The RS Quest is a recreational sailing dinghy, with the hull built predominantly of rotomoulded Comptec PE3 polyethylene. It has a fractional sloop rig with aluminum spars and wire standing rigging. The hull has a nearly-plumb stem, a vertical transom, a transom-hung aluminum rudder controlled by a tiller and a retractable glassfibre centreboard. It displaces 309 lb and can carry 805 lb of crew weight or four adults.

The boat has a draft of 3.57 ft with the centreboard extended. Retracting the centreboard allows operation in shallow water, beaching or ground transportation on a trailer.

The boat may be optionally fitted with a small outboard motor for docking and maneuvering.
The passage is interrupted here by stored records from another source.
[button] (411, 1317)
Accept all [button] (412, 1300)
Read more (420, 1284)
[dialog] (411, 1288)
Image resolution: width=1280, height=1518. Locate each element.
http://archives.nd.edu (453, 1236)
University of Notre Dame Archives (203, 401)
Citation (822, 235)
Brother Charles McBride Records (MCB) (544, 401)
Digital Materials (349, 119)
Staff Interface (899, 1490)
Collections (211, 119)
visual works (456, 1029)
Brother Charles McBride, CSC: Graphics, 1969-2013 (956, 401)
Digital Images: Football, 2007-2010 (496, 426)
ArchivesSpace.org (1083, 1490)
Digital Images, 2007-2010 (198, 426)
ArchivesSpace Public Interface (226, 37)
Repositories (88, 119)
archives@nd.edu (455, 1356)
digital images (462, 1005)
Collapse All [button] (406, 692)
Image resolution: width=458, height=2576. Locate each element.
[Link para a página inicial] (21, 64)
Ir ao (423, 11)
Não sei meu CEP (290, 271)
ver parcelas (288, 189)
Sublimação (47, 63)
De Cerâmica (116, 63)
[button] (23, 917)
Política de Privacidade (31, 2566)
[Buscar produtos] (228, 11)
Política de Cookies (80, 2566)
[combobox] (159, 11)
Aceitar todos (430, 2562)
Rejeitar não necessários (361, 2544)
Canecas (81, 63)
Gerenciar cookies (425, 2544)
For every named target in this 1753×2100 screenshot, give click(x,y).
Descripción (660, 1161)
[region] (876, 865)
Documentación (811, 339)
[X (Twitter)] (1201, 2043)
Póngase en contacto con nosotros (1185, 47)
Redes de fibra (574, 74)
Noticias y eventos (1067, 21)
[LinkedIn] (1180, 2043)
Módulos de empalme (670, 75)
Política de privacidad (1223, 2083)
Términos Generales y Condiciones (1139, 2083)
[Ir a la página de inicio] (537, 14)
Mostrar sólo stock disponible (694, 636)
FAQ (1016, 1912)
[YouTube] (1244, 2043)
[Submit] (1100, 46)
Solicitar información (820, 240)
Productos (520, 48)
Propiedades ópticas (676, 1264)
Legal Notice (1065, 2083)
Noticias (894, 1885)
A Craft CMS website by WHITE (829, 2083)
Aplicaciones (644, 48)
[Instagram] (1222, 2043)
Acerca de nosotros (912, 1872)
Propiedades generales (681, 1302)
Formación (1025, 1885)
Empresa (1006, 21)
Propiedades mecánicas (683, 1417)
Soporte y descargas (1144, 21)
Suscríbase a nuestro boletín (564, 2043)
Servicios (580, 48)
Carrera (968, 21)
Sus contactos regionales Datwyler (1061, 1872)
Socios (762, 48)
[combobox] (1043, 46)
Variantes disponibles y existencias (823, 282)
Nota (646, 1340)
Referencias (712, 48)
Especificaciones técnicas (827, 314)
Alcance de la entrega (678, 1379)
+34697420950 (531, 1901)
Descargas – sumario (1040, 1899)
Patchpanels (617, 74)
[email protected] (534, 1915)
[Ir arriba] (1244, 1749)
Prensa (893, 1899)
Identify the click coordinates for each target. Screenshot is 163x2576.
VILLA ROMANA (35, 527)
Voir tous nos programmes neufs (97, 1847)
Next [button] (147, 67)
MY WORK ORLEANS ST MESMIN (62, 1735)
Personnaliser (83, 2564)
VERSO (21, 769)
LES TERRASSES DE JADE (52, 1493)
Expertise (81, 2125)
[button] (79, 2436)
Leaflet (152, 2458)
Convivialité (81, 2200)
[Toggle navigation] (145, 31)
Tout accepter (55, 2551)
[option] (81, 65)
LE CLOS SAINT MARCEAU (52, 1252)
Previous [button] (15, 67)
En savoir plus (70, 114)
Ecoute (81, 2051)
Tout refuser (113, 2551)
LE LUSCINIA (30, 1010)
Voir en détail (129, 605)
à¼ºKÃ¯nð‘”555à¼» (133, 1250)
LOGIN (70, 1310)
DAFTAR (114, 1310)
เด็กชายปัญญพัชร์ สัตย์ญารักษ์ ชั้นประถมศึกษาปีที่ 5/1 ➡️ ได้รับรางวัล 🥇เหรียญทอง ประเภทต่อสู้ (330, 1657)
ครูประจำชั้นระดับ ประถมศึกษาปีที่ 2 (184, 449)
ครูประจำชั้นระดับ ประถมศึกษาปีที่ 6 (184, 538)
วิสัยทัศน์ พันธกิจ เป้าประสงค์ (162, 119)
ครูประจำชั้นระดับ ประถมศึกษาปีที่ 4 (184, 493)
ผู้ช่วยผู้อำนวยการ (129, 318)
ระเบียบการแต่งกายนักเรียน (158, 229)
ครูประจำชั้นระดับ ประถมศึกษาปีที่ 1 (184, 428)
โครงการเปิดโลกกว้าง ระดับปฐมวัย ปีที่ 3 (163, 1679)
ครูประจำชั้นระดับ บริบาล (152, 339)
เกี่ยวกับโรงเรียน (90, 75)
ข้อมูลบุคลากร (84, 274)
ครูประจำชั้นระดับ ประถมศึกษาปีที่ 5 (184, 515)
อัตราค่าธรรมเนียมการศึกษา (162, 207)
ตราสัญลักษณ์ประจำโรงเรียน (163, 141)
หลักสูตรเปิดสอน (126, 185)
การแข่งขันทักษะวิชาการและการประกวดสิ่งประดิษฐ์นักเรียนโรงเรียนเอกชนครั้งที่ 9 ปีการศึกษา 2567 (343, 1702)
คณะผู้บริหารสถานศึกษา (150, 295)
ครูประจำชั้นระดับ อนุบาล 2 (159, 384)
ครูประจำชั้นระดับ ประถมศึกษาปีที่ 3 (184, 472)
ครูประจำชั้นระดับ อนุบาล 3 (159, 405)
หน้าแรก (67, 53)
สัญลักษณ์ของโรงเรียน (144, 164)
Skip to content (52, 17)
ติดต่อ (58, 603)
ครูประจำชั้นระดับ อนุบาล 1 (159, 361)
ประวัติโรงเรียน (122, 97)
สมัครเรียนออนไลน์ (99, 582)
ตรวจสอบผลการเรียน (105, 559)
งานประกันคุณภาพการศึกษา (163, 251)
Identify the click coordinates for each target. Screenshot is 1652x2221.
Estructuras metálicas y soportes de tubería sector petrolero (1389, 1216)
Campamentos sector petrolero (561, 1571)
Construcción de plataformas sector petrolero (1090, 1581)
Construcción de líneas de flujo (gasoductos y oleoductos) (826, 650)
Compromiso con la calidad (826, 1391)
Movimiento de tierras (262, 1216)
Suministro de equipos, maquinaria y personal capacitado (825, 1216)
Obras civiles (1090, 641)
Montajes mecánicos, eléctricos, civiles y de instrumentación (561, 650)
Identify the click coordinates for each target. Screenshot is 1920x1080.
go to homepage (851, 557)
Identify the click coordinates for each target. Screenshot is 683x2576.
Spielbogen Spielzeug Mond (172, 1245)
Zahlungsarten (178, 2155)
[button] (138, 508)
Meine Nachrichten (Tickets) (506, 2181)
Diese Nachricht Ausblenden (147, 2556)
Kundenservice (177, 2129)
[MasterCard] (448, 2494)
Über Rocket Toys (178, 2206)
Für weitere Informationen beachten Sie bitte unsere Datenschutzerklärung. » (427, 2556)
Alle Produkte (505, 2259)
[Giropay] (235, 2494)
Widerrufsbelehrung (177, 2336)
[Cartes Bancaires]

The maximum power is 3.35 hp and maximum motor weight is 33 lb.

Optional equipment includes a polyethylene foredeck, trapeze, an outboard motor mount, a launching dolly and a boat trailer for ground transport.

For sailing downwind the design may be equipped with an optional symmetrical spinnaker of 107 sqft or an asymmetrical spinnaker of 118 sqft.

The boat's hull is 100% recyclable and the box it is shipped in is 100% recyclable material, made from 100% managed woodland materials, with a high percentage of previously recycled material. The hull wrapping material is biologically-based, made from 51% sugar cane waste, officially classified in the UK as paper and is also 100% recyclable.